The Truckload Carriers Association and the American Trucking Associations, the two largest trucking industry trade groups, announced at the American Trucking Associations Management Conference and Exhibition that they were calling on elected leaders to do more for American trucks.
“The trucking industry, like any family, sometimes takes a while to reach a consensus, but we’re happy that we have been able to bring our respective policies on truck productivity in line,” ATA President and CEO Bill Graves said in a release. “It is critical that we petition our elected leaders with one voice and this brings us closer to our industry unity.”
TCA President Chris Burrus said working together would be a major component in spurring commercial trucking growth.
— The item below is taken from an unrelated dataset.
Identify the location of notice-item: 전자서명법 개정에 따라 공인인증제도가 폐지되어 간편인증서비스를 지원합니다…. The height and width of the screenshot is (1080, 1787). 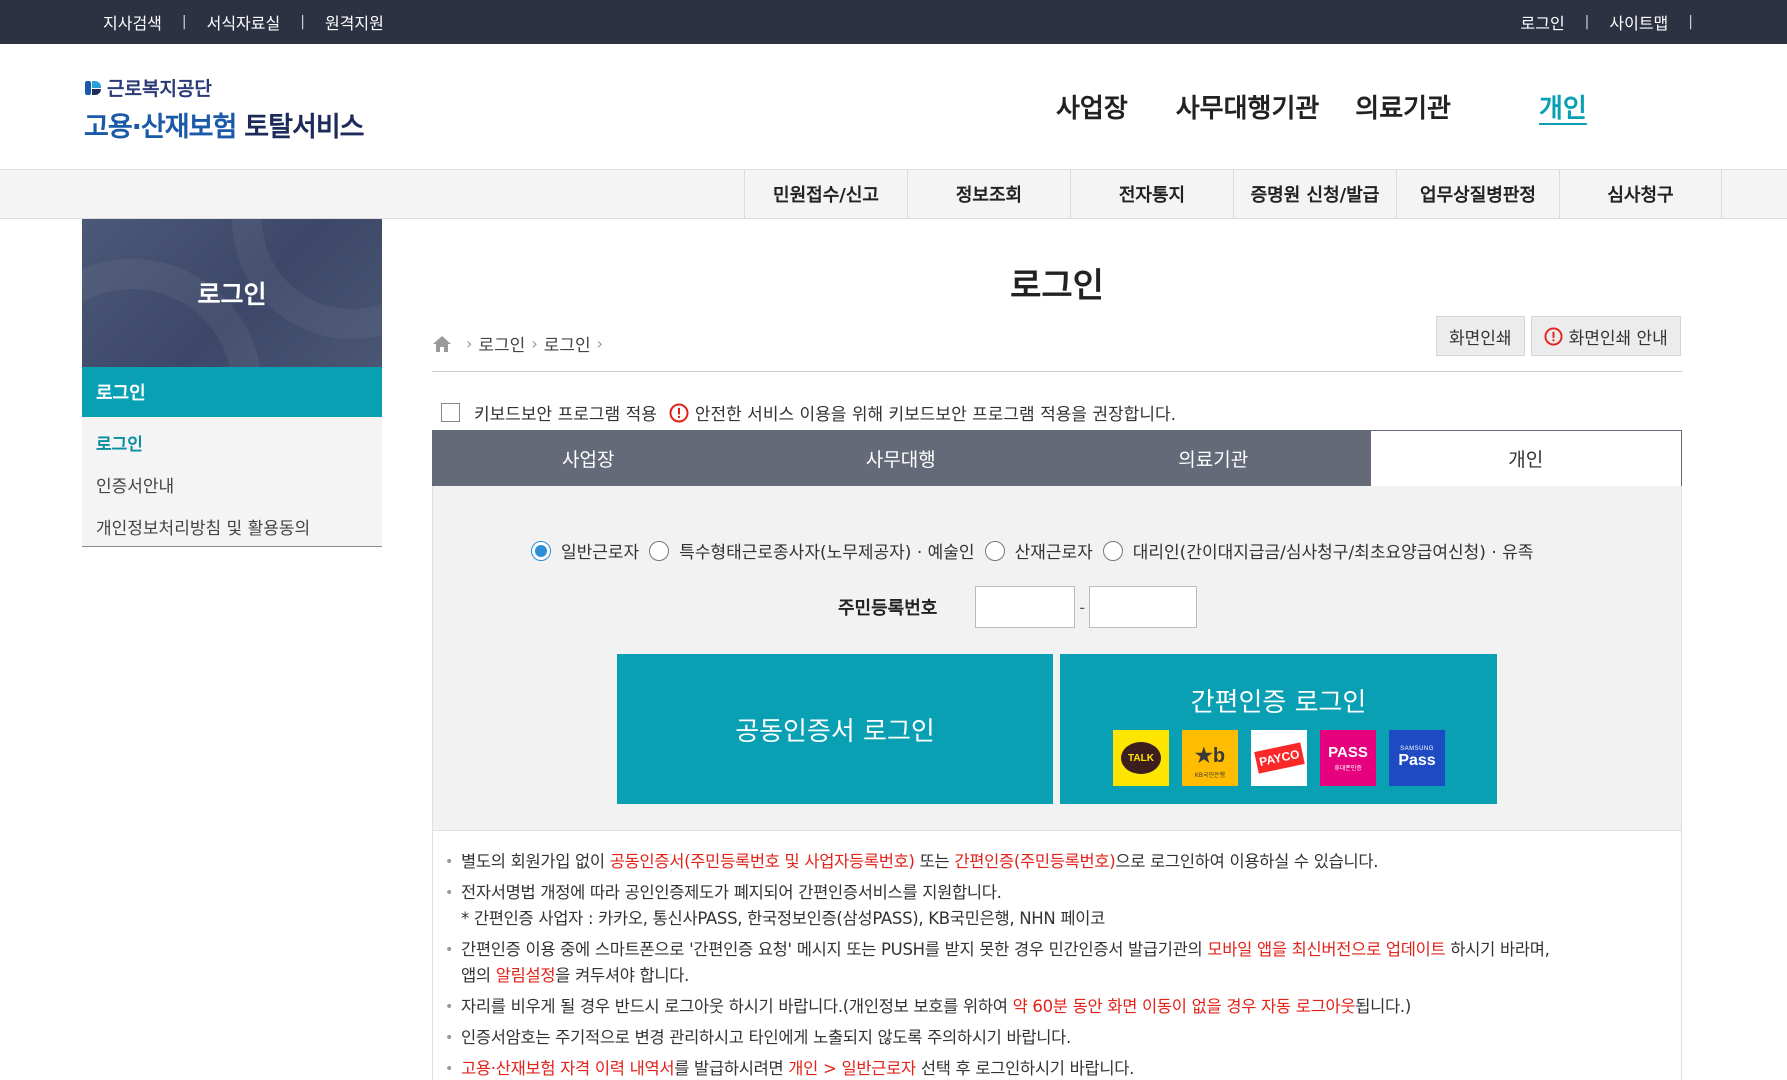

“Considering all of the challenges we face as an industry, it should always be our priority to find common ground on as many issues as possible,” Burruss said. ”I applaud the leadership of TCA and ATA for finding common ground on this difficult issue.”
Specific issues cited by the trucking trade groups include cuts to hours-of-service and technology requirements and regulations.
“With possible hours-of-service changes threatening to limit capacity, congestion choking our highways and the driver shortage worsening, we need to find ways to improve our industry’s productivity in order to continue delivering the nation’s essential goods,” ATA Chairman Dan England said in a release. “Studies have shown that more productive trucks are safer, more efficient and greener than conventional combinations without causing more wear and tear on our roads, and now that we and TCA have come together on this issue, we’re in a better position to continue to make that case to policymakers.”
TCA Chairman Gary Salisburry also added that advances in brake technology will allow commercial trucks to meet new federal rules limiting commercial vehicle stopping distance. “By amending our policies and compromising, TCA and ATA have set the trucking industry on the road to success,” Salisburry said.
Trucking officials said part of the reason for encouraging more truck-friendly policies is because the demand for commercial trucking services continues to grow. As the economy rebounds more manufacturers are turning to trucks and trucking officials worry unwise policies could stunt further growth.
Trucking officials are also looking for ways to encourage more people to consider a career as a commercial truck driver because the need is growing each year for CDL trained professionals that have the right kind of training to drive both short and long hauls. CDL training programs like the Diesel Driving Academy are equipping students with the right training to enter this growing market and meet the demand for more drivers.